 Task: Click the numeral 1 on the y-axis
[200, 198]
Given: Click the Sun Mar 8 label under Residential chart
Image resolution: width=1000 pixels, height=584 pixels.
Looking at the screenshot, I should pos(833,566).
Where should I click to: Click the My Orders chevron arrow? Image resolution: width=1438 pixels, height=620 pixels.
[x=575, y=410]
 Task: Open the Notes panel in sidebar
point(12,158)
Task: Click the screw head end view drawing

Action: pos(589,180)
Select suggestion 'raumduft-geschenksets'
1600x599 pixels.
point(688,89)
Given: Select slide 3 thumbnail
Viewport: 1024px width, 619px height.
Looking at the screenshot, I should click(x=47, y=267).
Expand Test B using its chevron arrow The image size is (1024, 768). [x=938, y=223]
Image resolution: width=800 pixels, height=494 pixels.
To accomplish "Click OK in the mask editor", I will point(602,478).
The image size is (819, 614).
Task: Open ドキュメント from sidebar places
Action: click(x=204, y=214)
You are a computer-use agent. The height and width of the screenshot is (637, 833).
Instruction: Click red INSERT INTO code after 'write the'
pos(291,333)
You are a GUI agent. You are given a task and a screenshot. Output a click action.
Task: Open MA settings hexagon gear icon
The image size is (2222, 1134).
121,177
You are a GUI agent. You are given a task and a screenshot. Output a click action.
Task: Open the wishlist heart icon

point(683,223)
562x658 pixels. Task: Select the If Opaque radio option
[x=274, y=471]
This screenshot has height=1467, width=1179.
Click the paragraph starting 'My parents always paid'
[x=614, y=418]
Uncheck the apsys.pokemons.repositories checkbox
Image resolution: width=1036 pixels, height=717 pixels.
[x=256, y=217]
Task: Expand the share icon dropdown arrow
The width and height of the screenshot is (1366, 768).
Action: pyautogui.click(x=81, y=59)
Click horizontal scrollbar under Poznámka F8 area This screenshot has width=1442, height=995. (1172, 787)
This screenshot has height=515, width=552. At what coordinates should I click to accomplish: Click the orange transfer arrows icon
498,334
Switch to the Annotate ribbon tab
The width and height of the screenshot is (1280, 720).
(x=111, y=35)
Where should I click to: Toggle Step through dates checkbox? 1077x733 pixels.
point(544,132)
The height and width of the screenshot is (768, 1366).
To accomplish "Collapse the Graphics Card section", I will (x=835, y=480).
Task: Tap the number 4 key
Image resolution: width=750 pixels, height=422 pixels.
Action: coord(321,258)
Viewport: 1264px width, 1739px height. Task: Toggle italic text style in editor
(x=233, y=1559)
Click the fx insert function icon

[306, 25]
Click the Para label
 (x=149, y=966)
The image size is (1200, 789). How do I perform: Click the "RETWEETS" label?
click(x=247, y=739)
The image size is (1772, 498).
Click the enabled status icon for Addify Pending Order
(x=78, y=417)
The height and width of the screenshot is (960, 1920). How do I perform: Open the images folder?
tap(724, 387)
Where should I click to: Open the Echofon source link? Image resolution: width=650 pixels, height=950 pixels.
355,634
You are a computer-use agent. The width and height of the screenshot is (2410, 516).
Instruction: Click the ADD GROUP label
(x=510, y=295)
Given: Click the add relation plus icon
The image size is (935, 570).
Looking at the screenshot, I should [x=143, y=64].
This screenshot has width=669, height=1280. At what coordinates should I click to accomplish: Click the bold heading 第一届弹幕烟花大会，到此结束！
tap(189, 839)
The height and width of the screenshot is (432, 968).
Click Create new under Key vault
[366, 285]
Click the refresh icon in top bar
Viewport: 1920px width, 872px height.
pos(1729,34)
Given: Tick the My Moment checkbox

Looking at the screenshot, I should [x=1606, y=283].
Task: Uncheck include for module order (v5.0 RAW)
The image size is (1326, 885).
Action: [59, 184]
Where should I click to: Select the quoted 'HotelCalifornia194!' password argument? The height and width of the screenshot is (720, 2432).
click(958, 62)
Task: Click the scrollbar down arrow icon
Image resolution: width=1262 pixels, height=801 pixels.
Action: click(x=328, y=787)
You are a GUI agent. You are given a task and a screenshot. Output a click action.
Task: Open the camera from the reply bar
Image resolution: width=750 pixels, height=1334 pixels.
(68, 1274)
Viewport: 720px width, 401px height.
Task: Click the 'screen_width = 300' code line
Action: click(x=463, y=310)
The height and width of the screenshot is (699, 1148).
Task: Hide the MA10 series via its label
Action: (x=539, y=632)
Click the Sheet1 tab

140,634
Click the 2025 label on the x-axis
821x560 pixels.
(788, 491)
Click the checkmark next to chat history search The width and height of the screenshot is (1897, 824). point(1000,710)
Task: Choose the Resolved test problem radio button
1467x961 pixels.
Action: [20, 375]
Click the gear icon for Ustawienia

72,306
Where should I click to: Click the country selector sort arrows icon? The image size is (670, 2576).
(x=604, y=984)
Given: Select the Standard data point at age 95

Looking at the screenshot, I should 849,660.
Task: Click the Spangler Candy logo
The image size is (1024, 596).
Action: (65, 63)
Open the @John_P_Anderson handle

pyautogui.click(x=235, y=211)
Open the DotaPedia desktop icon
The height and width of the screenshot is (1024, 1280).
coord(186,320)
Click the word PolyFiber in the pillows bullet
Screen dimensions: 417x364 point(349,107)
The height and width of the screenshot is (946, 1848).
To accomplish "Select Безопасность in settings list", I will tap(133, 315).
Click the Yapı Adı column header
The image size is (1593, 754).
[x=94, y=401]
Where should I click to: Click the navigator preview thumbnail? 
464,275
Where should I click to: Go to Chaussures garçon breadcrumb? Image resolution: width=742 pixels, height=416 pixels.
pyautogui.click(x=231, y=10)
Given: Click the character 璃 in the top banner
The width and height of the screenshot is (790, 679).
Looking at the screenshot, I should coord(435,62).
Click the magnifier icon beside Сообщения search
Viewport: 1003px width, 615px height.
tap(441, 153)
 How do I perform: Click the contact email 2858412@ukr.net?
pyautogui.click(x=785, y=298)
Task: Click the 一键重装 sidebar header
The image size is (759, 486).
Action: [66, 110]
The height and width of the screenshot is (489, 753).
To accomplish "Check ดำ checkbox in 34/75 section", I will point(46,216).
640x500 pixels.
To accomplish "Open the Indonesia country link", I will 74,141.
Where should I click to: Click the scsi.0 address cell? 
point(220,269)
________________________________________
Your answer must be the lines from the first line of the entries above through the line that contains "Given: Select slide 3 thumbnail", written out exactly.

 Task: Click the numeral 1 on the y-axis
[200, 198]
Given: Click the Sun Mar 8 label under Residential chart
Image resolution: width=1000 pixels, height=584 pixels.
Looking at the screenshot, I should pos(833,566).
Where should I click to: Click the My Orders chevron arrow? Image resolution: width=1438 pixels, height=620 pixels.
[x=575, y=410]
 Task: Open the Notes panel in sidebar
point(12,158)
Task: Click the screw head end view drawing

Action: pos(589,180)
Select suggestion 'raumduft-geschenksets'
1600x599 pixels.
point(688,89)
Given: Select slide 3 thumbnail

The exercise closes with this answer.